Не менее важно, что создание мощной континентальной оборонной группировки существенно
ослабит и позиции Великобритании.
Новый европейский гегемон?
Таким образом, картина мира "после Ялты", в том
виде, в котором она рисуется Саркози и стратегам его
внешнеполитического штаба, предполагает сокращение англо-саксонского влияния в
Европе.
Понятно, что в новой системе международных отношений
Франция должна будет опираться на институты, в которых ее влияние будет
преобладающим. Видимо, именно в этом ключе рассматривался Средиземноморский
союз, учредительный саммит которого прошел незадолго до начала
грузино-осетинского конфликта в Париже.
Саркози озвучил идею Средиземноморского союза зимой 2007 года, но
сама идея такой структуры, уравновешивающей ЕС на юго-восточном направлении,
была разработана задолго до того спичрайтером французского президента Анри Гено. Известный "евроскептик" Гено
видел в Союзе южно-европейских стран и стран Средиземноморья инструмент,
который позволил бы не концентрировать все вопросы в руках высшей бюрократии в
Брюсселе. Первоначально Союз позиционировался как противовес средиземноморским
инициативам ЕС и не предполагал участия в нем стран Северной Европы и Германии.
Если бы Саркози удалось
"пробить" Средиземноморский союз в виде "клуба с ограниченным
членством", ведущую роль в котором играла бы Франция, это позволило бы ему
не только ускорить реализацию плана по модернизации ЕС, но и решить, наконец,
"турецкий вопрос". Сам Саркози является
убежденным противником вхождения Турции в ЕС, но один из его ближайших
помощников, Пьер Леллюш, по крайней мере, не
исключает возможности европейской интеграции Турции в случае выполнения ею ряда условий. Поскольку приоритетом и для Саркози, и для Леллюша является
усиление роли Франции в европейской политике, необходимость компромисса по
турецкому вопросу очевидна. Наполнив Средиземноморский союз реальным политическим
и экономическим содержанием, Франция смогла бы, во-первых, предложить Турции
полноценную альтернативу вхождению в ЕС, а во-вторых, превратиться в ключевого
игрока в зоне Большого Ближнего Востока (включая и Кавказ).
В настоящий момент реализация идеи Средиземноморского союза
идет не так, как хотелось бы Саркози - по меткому
замечанию одного английского аналитика, "проект Саркози
задушили в объятиях". В результате объединенных усилий британского
премьера Гордона Брауна и германского канцлера Ангелы Меркель
в состав Союза, помимо 12 стран Средиземноморского бассейна, войдут все 27
стран Евросоюза. Это означает, что Средиземноморский союз не станет
альтернативной ЕС структурой, и зоной преимущественного влияния Франции. Однако
Париж явно не собирается сдаваться: недавняя встреча в Дамаске с участием Саркози, Асада, эмира Катара Аль
Тани и премьер-министра Турции Реджепа Эрдогана свидетельствует о том, что Франция все уверенней
примеряет на себя костюм одного из основных переговорщиков в регионе.

- **Рабочее задание**:
Воспроизведите без изменений отрывок текста для чтения, начиная со слов «Таким образом, картина» и заканчивая словами «конфликта в Париже.» включительно.

Сохраненные данные:
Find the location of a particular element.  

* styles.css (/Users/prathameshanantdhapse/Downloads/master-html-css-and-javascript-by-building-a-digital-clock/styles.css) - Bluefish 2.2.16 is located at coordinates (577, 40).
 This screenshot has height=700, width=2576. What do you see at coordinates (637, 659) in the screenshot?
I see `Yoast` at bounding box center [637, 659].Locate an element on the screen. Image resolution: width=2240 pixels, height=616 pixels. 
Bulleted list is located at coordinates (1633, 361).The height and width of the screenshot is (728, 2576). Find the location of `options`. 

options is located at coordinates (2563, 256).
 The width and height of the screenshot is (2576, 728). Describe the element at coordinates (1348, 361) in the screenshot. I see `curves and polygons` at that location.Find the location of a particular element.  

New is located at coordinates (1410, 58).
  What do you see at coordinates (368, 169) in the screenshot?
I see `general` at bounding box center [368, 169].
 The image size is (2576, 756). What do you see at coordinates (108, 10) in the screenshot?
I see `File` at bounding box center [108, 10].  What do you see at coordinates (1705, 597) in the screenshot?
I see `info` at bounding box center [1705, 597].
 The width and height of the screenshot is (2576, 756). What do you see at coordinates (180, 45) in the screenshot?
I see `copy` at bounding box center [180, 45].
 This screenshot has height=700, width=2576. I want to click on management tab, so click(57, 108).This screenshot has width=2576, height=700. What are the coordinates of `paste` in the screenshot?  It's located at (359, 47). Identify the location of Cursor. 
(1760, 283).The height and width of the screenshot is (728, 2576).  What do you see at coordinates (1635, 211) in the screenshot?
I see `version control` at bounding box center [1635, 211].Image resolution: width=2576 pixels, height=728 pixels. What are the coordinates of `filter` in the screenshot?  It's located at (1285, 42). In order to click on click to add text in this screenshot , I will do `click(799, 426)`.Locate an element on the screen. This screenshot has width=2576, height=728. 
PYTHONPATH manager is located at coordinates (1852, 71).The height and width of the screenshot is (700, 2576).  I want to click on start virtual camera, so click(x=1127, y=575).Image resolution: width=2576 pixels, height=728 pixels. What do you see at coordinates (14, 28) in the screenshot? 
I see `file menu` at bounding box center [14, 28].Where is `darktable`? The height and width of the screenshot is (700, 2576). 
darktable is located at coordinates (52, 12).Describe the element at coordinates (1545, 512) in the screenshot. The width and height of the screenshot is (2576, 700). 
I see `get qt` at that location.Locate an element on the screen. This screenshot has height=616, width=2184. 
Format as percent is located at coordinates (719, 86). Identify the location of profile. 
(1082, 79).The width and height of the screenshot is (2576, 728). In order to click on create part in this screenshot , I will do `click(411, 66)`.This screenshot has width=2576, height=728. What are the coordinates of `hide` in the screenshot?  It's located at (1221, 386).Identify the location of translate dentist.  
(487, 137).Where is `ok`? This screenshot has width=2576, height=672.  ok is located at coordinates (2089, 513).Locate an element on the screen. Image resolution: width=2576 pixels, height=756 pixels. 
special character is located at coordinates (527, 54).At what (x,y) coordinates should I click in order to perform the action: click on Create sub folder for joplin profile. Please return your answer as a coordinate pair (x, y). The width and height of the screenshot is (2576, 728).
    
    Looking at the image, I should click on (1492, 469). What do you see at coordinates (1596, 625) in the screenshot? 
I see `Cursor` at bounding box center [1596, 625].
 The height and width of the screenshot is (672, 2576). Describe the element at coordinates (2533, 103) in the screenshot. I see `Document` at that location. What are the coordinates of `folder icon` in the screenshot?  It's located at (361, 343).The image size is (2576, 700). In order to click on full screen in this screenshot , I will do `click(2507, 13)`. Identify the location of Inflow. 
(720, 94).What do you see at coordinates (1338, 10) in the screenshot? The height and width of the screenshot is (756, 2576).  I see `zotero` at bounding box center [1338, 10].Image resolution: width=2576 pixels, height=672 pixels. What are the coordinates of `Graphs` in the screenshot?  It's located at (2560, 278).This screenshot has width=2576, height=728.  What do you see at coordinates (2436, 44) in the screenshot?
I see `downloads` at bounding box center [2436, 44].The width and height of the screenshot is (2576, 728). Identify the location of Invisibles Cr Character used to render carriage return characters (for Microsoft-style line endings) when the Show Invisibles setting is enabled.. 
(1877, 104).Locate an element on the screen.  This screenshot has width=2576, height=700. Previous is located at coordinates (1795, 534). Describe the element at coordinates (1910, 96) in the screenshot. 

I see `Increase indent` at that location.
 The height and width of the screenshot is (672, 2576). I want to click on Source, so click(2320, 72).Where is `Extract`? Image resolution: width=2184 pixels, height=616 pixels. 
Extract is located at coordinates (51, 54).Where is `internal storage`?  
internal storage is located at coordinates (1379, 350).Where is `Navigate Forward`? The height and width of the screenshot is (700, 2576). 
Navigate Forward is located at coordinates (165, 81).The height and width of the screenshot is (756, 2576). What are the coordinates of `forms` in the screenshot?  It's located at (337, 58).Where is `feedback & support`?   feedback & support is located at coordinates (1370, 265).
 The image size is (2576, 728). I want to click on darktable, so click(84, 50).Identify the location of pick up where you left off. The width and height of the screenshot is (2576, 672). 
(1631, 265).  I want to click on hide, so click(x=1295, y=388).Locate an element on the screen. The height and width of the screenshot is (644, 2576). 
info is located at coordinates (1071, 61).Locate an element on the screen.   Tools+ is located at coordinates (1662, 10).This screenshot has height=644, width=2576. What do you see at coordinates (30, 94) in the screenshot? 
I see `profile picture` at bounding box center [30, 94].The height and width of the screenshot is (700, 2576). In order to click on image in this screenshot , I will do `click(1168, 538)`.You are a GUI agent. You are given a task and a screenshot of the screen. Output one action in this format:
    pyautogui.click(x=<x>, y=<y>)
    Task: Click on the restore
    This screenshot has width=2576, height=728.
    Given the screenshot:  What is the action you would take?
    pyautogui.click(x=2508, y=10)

- **Ответ ниже**:
Таким образом, картина мира "после Ялты", в том
виде, в котором она рисуется Саркози и стратегам его
внешнеполитического штаба, предполагает сокращение англо-саксонского влияния в
Европе.
Понятно, что в новой системе международных отношений
Франция должна будет опираться на институты, в которых ее влияние будет
преобладающим. Видимо, именно в этом ключе рассматривался Средиземноморский
союз, учредительный саммит которого прошел незадолго до начала
грузино-осетинского конфликта в Париже.